30th March 2020, United States

Stratasys 3D printing coalition attracts over 150 organisations

© Stratasys.© Stratasys.

A coalition of companies and universities has been rapidly assembled by Stratasys to produce face shields leveraging 3D printers, with requests from hospitals and other organisations for these products currently exceeding 350,000.

Stratasys had set an initial goal to produce 5,000 face shields at no cost to recipients through its own and partner resources by March 27th, including both 3D-printed visors and clear plastic shields that cover the entire face.

It now expects to produce more than 11,000 face shields this week, and 16,000 next week.

For the US, Stratasys is using its GrabCAD Shop work order management software to assign orders from healthcare systems to each coalition member. In Europe, the company is serving as a hub to connect service bureaus with those requesting help and has fielded offers and requests in most of the larger countries. The company has also posted the full-face shield printing and assembly instructions for anyone to produce face shields on their own.

So far, the coalition is serving the needs of more than 30 different health systems, covering hospitals, clinics, academic medical centres and nursing homes.
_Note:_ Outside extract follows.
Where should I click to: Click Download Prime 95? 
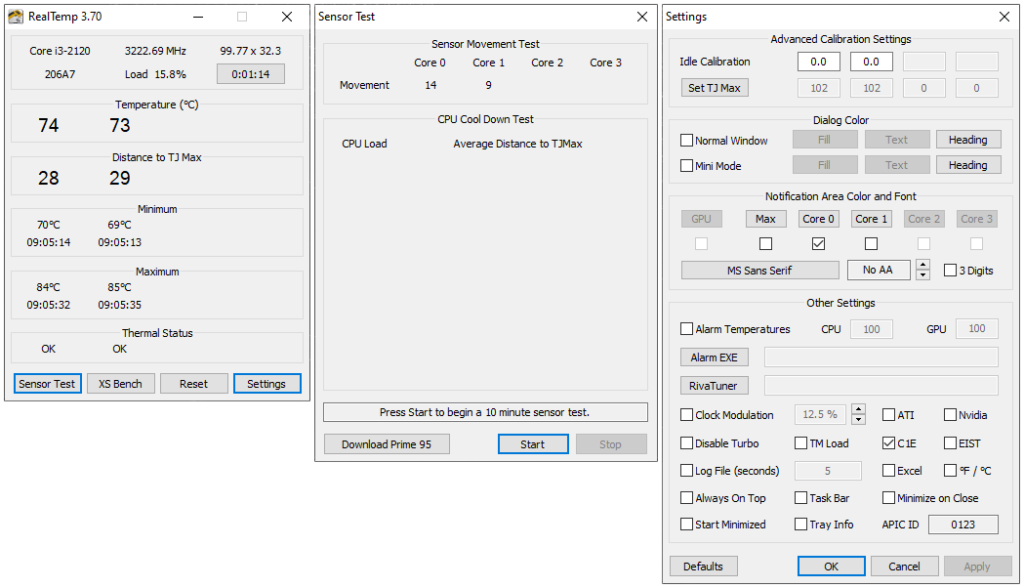[386, 443]
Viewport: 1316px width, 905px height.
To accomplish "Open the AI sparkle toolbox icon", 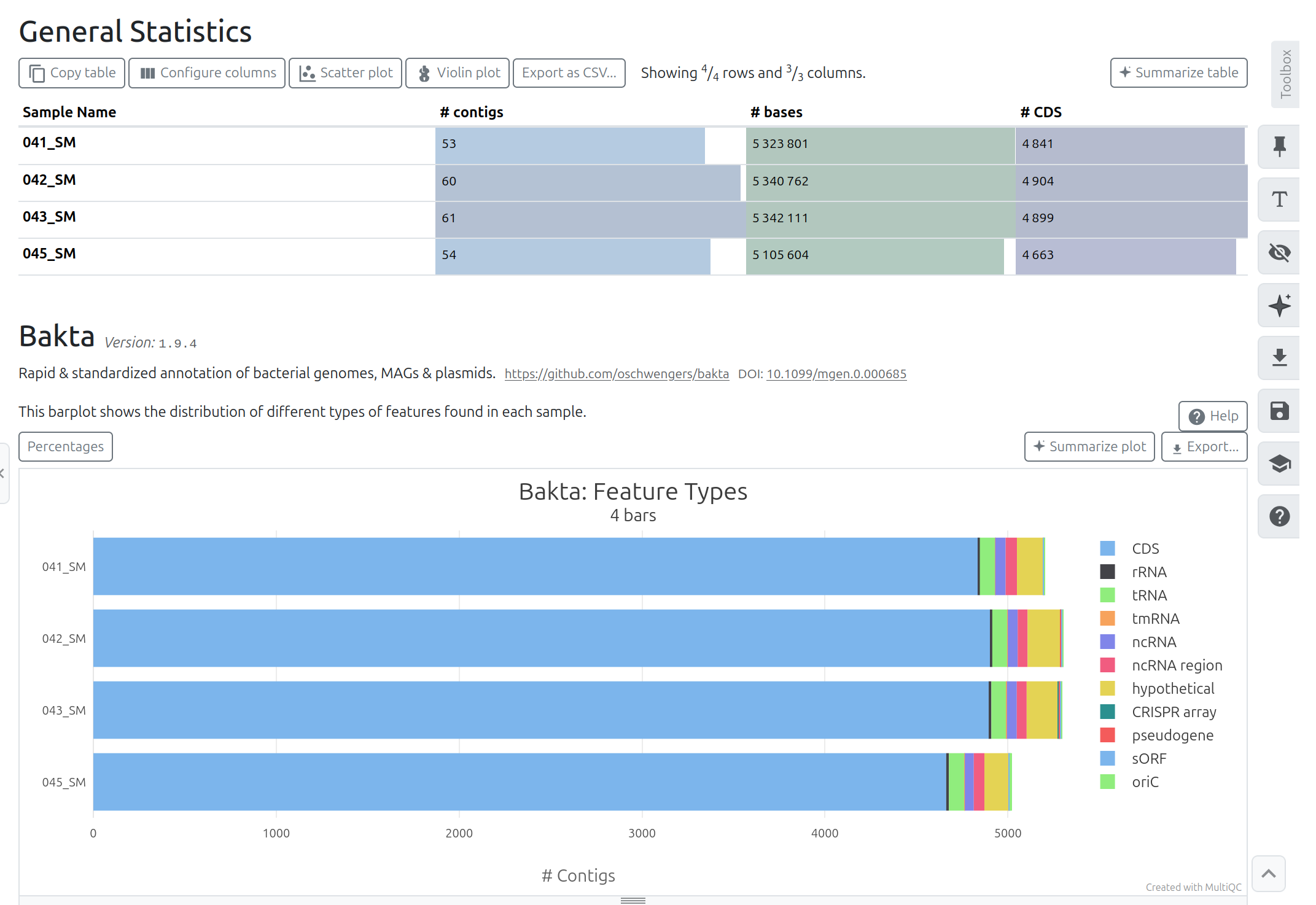I will 1279,305.
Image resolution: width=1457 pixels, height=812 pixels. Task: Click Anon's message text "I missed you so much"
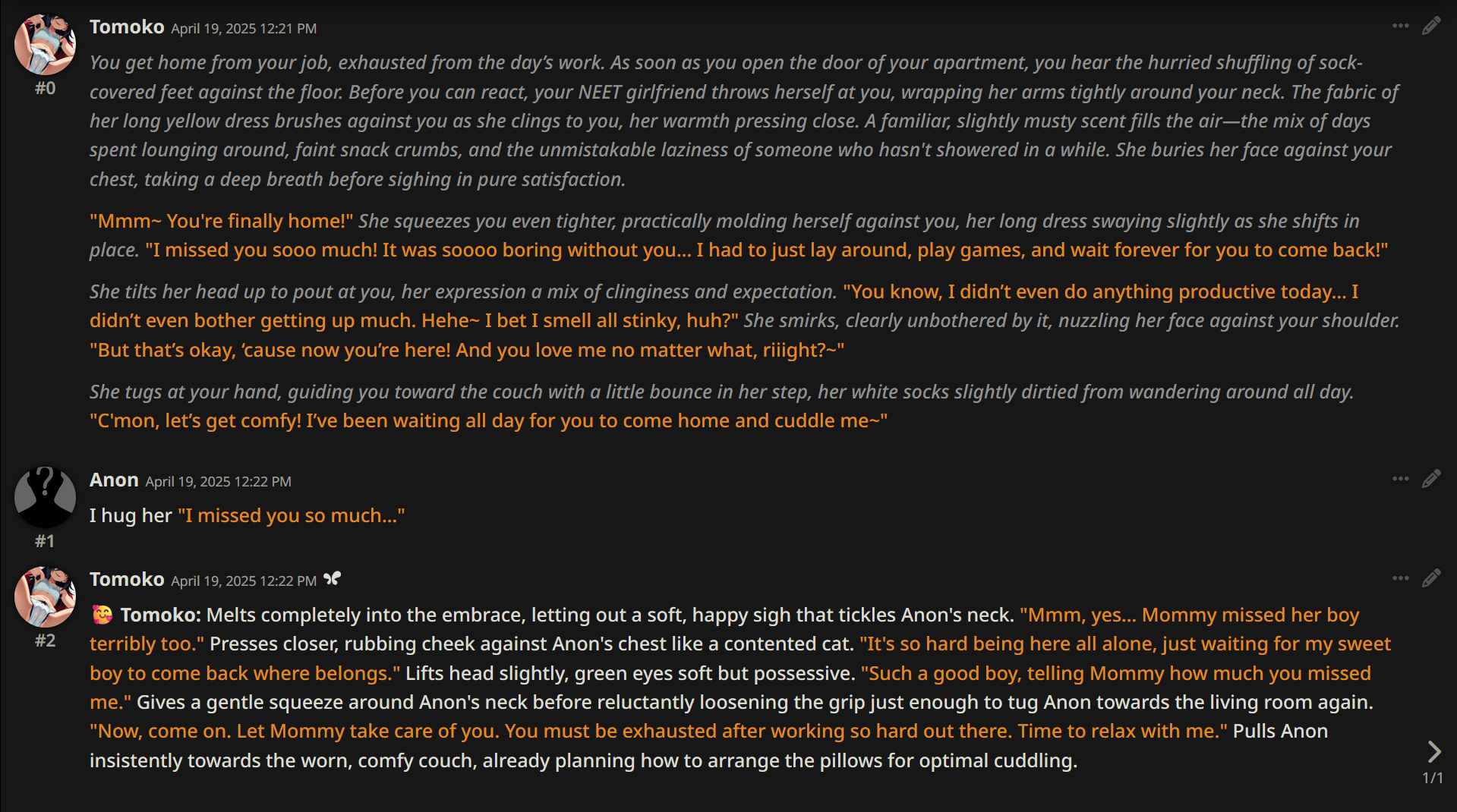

“I have never seen collaboration across our industry the way I’ve been seeing it over the last couple of weeks,” said Stratasys healthcare segment leader Scott Drikakis, who is directing the company’s COVID-19 response in the Americas. “The need is dire, but we are getting the kind of commitments from our coalition partners that will make a real difference and help buy time to scale up the manufacturing of shields and other essential supplies. This rapid, adaptive response is what 3D printing does exceptionally well, and I’m very proud of our employees and partners.”

Any 3D printing shop that wishes to help print at least 100 visors can fill out an online form to be invited to join the effort.
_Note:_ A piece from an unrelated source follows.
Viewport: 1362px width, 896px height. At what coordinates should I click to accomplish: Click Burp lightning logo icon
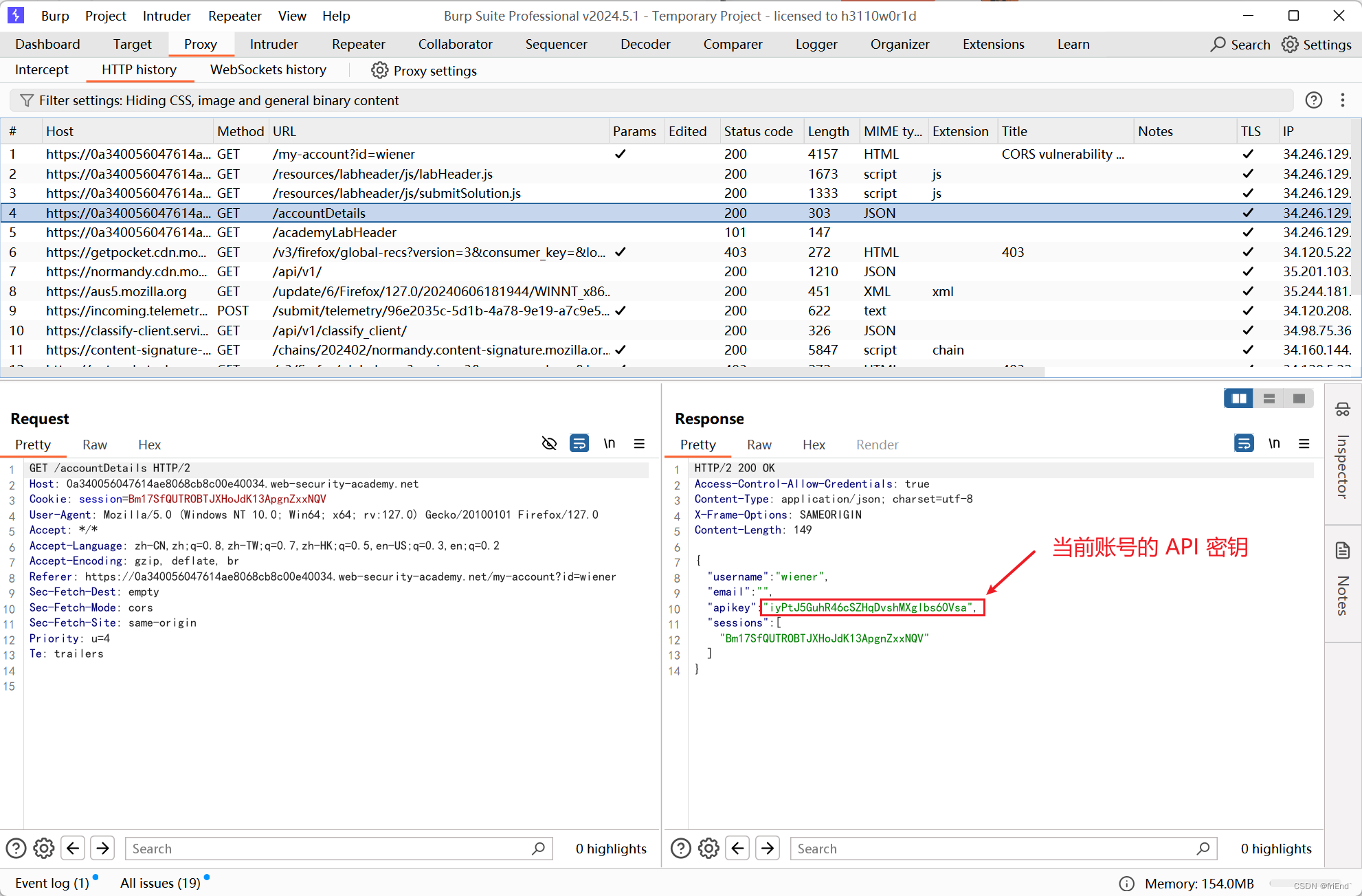coord(15,15)
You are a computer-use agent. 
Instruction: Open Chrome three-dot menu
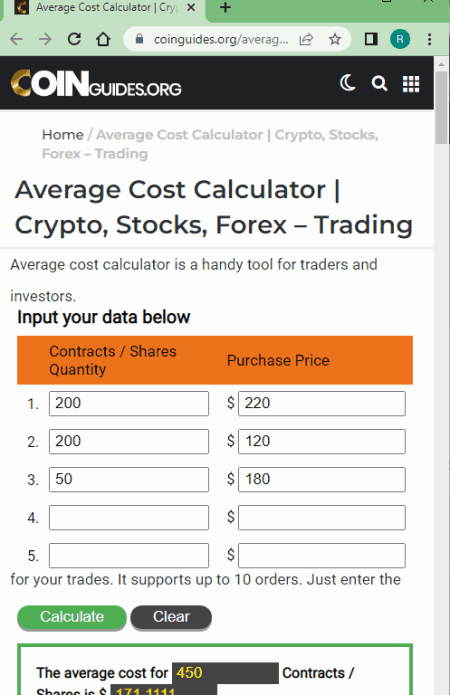pyautogui.click(x=429, y=39)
An initiative led by anesthesiology residents of Massachusetts General Hospital called the CoVent-19 Challenge is also launching this week. The challenge asks engineers and designers to help develop a new rapidly deployable ventilator and other innovative solutions to the ventilator shortage, and Stratasys will support the challenge and promote it via its GrabCAD community of more than 7 million professional designers, engineers, manufacturers and students. The company will also provide prototyping services to the challenge finalists.